Questo avveniva nel passato, ma oggi, nel 2020, nelle teocrazie islamiche i matrimoni combinati tra fanciulle minorenni e uomini adulti sono legali, e la vicina Turchia di Erdogan, che vuole entrare in Europa, ha recentemente legittimato i matrimoni con bambine di 9 anni. Sono violazioni dei diritti umani che una parte dell’opinione pubblica tende a ignorare in nome dell’astensione del giudizio su “usanze e costumi locali”. Il turismo sessuale nei Paesi poveri, del quale gli italiani sono tra i maggiori fruitori europei, vede coinvolte migliaia di bambine comprate da insospettabili padri di famiglia e bravi cittadini e nelle nostre strade milioni di uomini comprano, senza farsi troppe domande, giovani donne vittime della tratta della prostituzione che provengono dall’Africa, proprio dalle terre che furono colonizzate. Infine, nelle nostre campagne, forse sotto i nostri occhi, ci sono nuove schiavitù di uomini e donne alle quali spetta anche la schiavitù sessuale, come accade alle braccianti rumene. Eppure tutto quello che ci circonda, oggi, proprio qui ed ora, non sembra scuotere le nostre coscienze.

Perché, allora, distruggere statue non ha senso? Perché cancellando le vestigia, vogliamo rabbiosamente cancellare quello che fa male, nell’illusione di avere vinto sul male, mentre il male è ancora tra noi. Distruggere una vestigia non la cancella, ma rimuove, questo sì, dalla nostra vista qualcosa che ci fa stare scomode, ne riduce il fastidio e ci colloca in un fasullo comfort dello sguardo, esteriore ed interiore, che agevola la rimozione, forse lenisce qualche senso di colpa ma ci allontana dall’affrontare il problema.

Pensiamo invece che quello ‘stare scomode e scomodi’ sia la chiave per aiutarci a non cadere nell’errore fatale di dimenticare che il sessismo, il razzismo e la violenza non sono lontani ricordi ma la realtà purtroppo ancora viva e palpitante sul pianeta.
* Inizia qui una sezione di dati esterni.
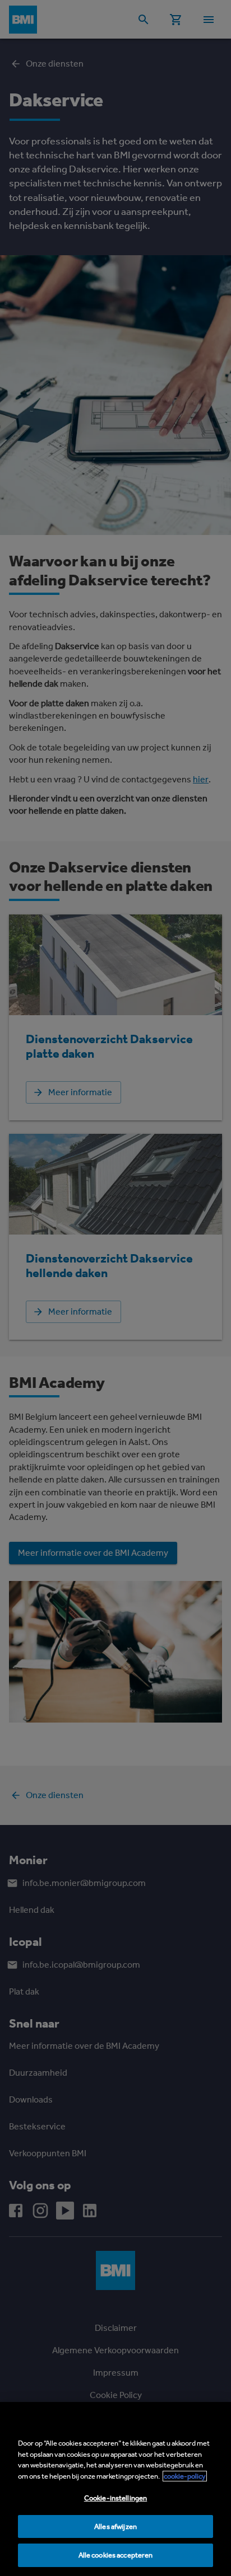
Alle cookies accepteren (115, 2555)
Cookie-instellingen (115, 2498)
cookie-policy (185, 2476)
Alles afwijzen (115, 2526)
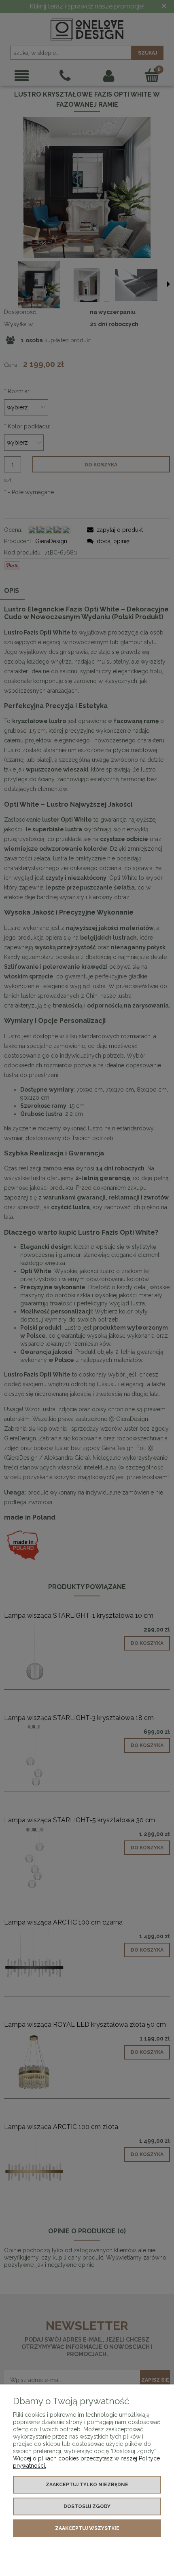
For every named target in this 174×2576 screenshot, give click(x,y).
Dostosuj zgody (87, 2506)
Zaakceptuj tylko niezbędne (87, 2484)
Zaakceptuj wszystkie (87, 2528)
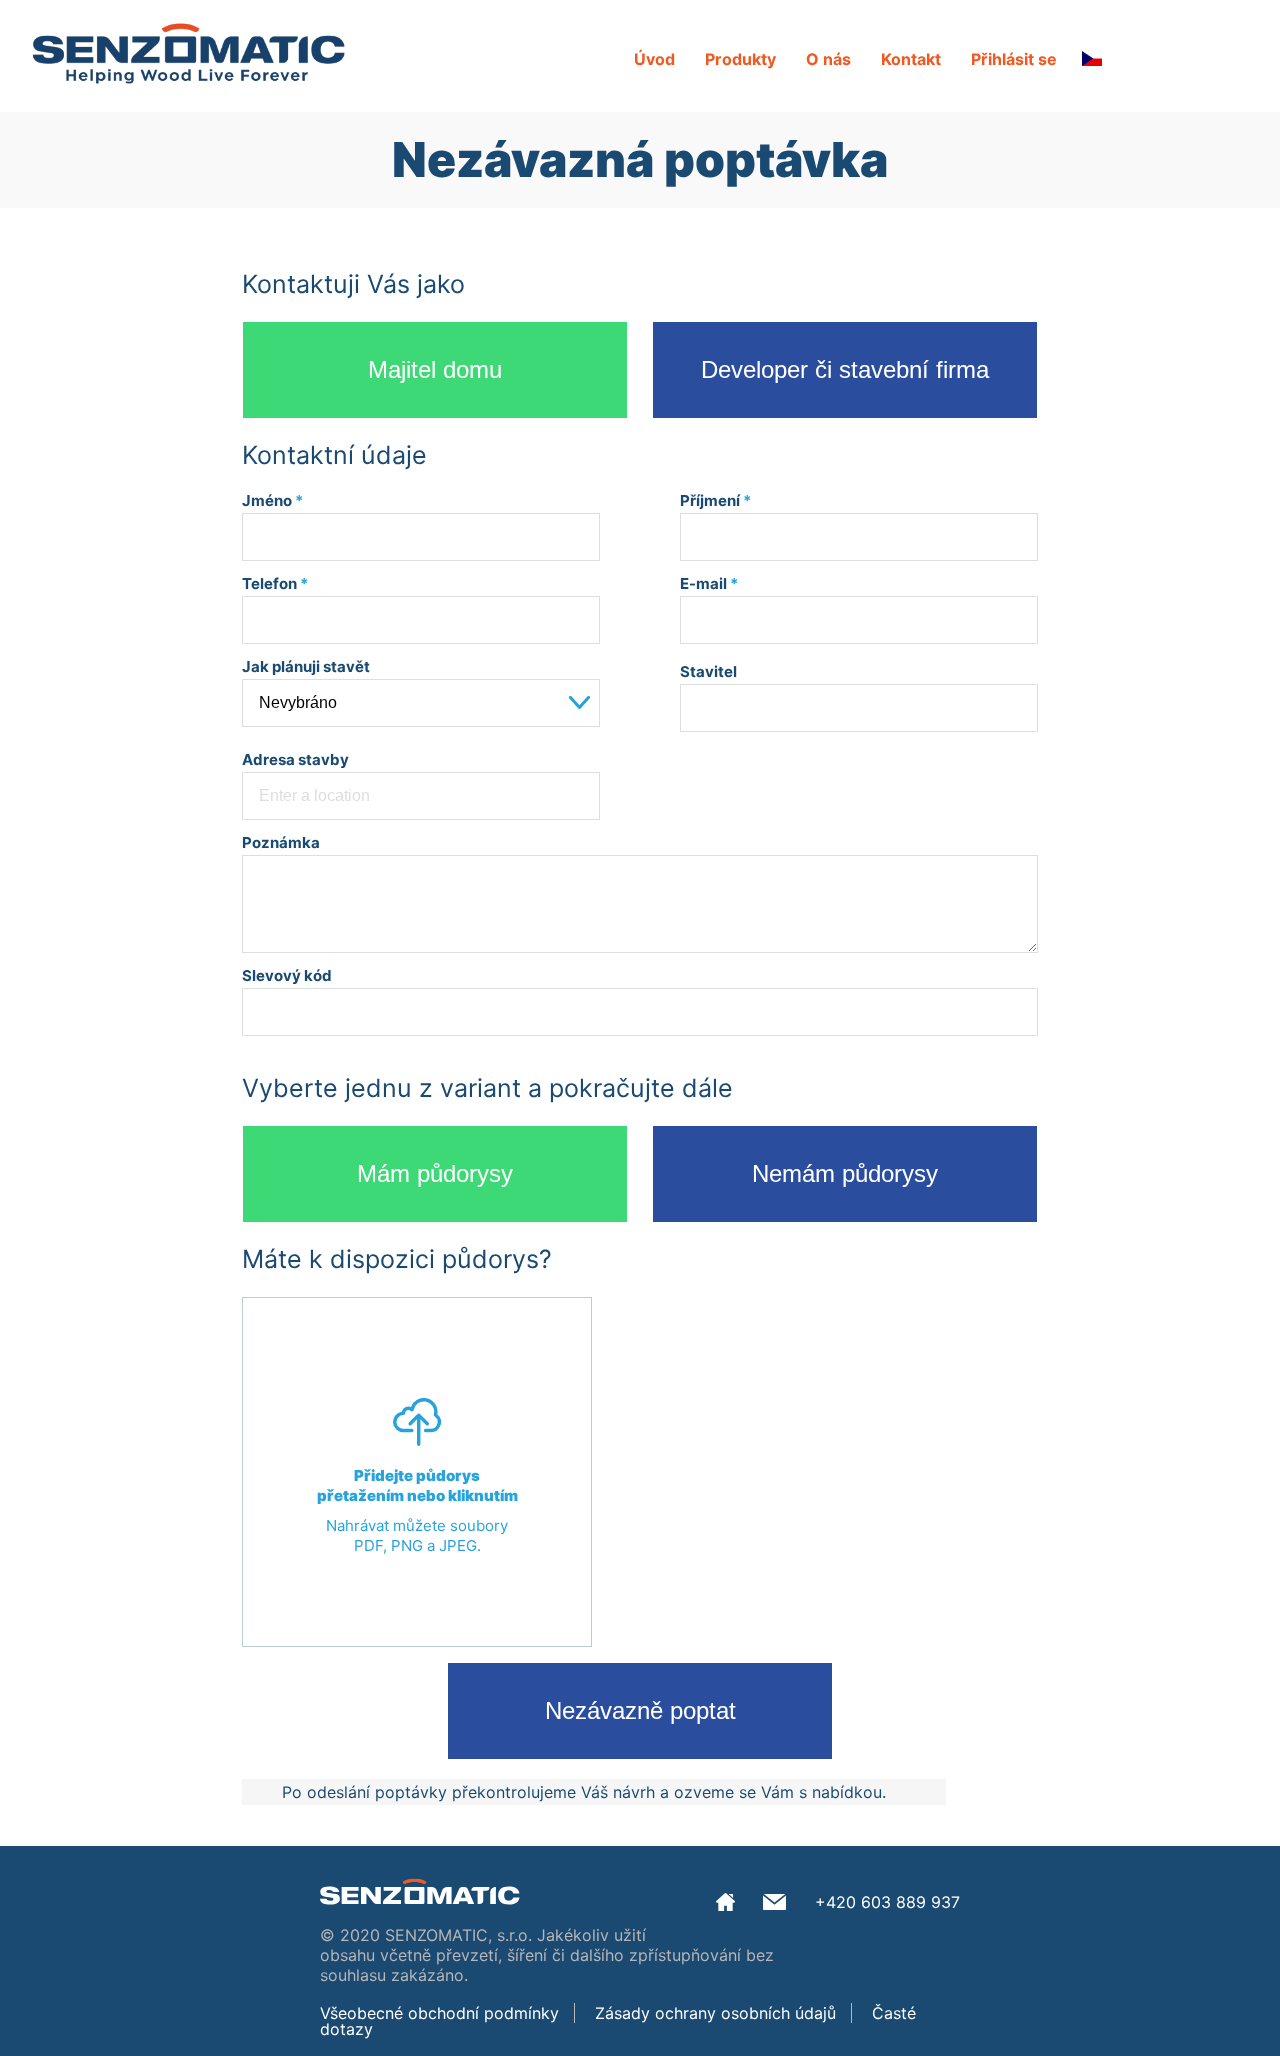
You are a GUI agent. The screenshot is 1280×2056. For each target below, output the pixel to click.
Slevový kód (287, 975)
A rinforzo della utilità delle vestigia vorremmo ricordare che esistono nel mondo associazioni femministe, come Il Mediterranean women fund, che organizzano visite in alcune città ai monumenti che raffigurano le protagoniste della storia dei diritti. Dovremmo usare lo stesso criterio per accostarci alle statue di sovrani, generali, dittatori per intraprendere l’attraversamento doloroso e scomodo di una storia antica che incide e riscrive la nostra quotidianità con le stesse dinamiche di potere e dominio in una coazione a ripetere che non fermeremo con atti di rimozione o abbattendo statue ma acquisendo la consapevolezza delle relazioni feroci, unilaterali e ingiuste che si instaurano tra esseri umani e delle visioni che le rendono possibili.